Armani ha pensato anche a ciò che accadrà dopo l'Ipo. Si dovrà attuare "un ordinato piano di valorizzazione di una parte della partecipazione residua, detenuta dalla Fondazione nella societa', di modo che la partecipazione della Fondazione non sia mai inferiore al 30,1%".
"L’indipendenza dai grandi gruppi potrebbe ancora essere un valore trainante per il Gruppo Armani in futuro, ma non mi sento di escludere nulla”, aveva dichiarato Armani a Bloomberg. “Anche la quotazione in Borsa è qualcosa che non abbiamo ancora discusso, ma è un’opzione che potrebbe essere presa in considerazione, auspicabilmente in un futuro lontano”.
“Mi auguro - aveva aggiunto - che il gruppo continui a prosperare anche in mia assenza. La sfida più grande sarà rimanere al passo coi tempi ed evolversi mantenendo una visione inclusiva della moda, in cui l’individuo continui a giocare un ruolo centrale.
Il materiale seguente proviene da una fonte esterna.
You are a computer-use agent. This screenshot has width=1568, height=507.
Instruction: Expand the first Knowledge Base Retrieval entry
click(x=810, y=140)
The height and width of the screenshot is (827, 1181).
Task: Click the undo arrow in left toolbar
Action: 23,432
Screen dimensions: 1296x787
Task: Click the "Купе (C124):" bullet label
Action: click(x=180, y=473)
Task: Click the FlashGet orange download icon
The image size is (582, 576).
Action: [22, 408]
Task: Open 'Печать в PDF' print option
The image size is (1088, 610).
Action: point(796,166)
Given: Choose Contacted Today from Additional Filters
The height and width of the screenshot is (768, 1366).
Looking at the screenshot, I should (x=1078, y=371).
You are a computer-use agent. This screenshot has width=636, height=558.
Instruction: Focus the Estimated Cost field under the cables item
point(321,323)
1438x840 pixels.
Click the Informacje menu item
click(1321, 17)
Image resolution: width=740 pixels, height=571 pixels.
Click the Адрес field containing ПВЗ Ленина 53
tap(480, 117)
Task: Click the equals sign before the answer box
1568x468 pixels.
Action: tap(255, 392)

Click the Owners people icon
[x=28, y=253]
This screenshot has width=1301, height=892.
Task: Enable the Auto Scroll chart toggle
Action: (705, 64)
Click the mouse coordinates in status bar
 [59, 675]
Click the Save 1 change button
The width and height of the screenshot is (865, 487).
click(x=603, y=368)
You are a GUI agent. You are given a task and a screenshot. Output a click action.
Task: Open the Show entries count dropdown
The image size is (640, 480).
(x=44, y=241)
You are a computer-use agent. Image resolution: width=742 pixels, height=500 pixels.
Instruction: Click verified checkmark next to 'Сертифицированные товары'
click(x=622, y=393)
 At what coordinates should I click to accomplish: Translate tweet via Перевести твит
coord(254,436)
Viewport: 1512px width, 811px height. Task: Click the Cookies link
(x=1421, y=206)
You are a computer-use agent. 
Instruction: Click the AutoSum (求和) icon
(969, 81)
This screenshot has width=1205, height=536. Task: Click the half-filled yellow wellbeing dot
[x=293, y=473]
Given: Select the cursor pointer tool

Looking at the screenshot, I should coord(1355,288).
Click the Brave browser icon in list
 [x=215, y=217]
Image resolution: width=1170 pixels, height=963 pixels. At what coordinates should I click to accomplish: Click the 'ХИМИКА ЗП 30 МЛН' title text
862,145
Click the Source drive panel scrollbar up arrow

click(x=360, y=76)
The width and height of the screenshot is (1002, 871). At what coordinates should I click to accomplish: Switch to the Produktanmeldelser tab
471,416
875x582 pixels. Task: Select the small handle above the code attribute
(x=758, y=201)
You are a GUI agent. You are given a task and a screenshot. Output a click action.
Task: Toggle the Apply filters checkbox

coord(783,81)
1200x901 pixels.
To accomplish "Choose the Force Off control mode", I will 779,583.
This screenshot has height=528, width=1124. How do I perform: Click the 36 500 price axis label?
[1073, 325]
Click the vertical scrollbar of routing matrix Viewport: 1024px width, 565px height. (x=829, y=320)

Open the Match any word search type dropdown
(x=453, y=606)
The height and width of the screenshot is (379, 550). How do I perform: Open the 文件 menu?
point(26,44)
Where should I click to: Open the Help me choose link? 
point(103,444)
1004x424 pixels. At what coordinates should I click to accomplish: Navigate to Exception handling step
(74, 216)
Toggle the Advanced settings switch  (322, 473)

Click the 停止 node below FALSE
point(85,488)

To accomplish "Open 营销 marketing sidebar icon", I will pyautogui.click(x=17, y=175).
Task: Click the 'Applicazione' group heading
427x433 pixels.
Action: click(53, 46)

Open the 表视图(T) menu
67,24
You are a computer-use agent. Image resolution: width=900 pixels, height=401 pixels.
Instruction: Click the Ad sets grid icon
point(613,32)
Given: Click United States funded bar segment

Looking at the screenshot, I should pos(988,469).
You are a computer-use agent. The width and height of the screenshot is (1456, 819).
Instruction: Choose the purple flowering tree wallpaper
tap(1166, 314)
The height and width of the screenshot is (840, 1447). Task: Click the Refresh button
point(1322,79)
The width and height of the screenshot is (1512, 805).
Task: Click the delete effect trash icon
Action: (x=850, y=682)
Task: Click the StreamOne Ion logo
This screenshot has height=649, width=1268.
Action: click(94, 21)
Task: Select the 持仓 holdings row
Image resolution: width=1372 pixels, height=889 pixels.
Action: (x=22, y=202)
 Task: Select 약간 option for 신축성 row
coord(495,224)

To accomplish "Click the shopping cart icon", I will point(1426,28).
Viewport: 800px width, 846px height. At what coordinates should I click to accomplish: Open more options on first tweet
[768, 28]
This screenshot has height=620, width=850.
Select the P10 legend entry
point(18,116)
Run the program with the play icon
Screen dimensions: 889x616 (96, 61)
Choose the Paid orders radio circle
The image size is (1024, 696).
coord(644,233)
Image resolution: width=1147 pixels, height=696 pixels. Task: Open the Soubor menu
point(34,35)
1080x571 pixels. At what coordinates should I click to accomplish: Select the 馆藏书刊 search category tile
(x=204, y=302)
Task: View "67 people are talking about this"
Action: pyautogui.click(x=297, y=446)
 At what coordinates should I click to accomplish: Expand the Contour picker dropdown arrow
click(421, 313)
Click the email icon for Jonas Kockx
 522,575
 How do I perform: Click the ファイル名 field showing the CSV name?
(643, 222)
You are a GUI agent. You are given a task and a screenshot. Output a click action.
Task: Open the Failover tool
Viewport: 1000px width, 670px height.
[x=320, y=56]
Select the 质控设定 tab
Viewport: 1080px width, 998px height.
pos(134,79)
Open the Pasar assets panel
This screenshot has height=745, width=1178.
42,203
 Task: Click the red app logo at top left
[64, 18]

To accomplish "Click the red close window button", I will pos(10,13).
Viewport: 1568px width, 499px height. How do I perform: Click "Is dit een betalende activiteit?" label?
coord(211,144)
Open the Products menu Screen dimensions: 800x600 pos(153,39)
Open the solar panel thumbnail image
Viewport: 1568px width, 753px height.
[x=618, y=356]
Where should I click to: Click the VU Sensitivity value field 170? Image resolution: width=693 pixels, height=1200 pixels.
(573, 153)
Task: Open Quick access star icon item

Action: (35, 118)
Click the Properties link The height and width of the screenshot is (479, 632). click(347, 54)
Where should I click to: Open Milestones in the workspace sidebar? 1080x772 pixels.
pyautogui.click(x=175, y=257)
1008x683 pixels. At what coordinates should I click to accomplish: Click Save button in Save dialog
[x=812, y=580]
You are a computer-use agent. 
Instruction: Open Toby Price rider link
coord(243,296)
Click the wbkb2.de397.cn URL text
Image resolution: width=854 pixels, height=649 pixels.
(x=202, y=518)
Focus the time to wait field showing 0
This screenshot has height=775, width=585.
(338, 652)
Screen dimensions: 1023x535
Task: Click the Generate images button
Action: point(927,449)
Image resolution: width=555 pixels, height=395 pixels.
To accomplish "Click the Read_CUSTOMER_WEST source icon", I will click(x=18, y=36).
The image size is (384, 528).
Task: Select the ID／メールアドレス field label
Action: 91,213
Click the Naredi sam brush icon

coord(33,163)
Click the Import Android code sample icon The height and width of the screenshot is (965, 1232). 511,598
La soluzione migliore sarebbe un gruppo di persone fidate vicine a me e scelte da me. Questa sarebbe anche l’opzione più strategica, data l’ampiezza delle attività in cui il gruppo è coinvolto. Ho iniziato da solo con una piccola azienda e l’ho trasformata, pezzo per pezzo, in un gruppo di rilevanza internazionale, grazie anche al prezioso contributo dei collaboratori che ho scelto lungo il cammino. Lo scenario adesso è molto diverso rispetto a quando ho iniziato, quindi immagino funzioni multiple coordinate per coloro che verranno dopo di me, molto più efficienti”.
Armani aveva spiegato così chi guiderà l’azienda in futuro: "La fondazione deciderà e governerà il futuro del Gruppo Armani perché le persone più vicine a me sono alla guida di essa. Il ruolo della fondazione è essenzialmente quello di garantire e custodire il mio lavoro e i valori a cui tengo di più e su cui ho fondato la mia azienda. La mia intenzione era quella di stabilire un quadro entro cui il mio gruppo potesse operare anche in mia assenza; i dettagli operativi saranno definiti quando necessario”.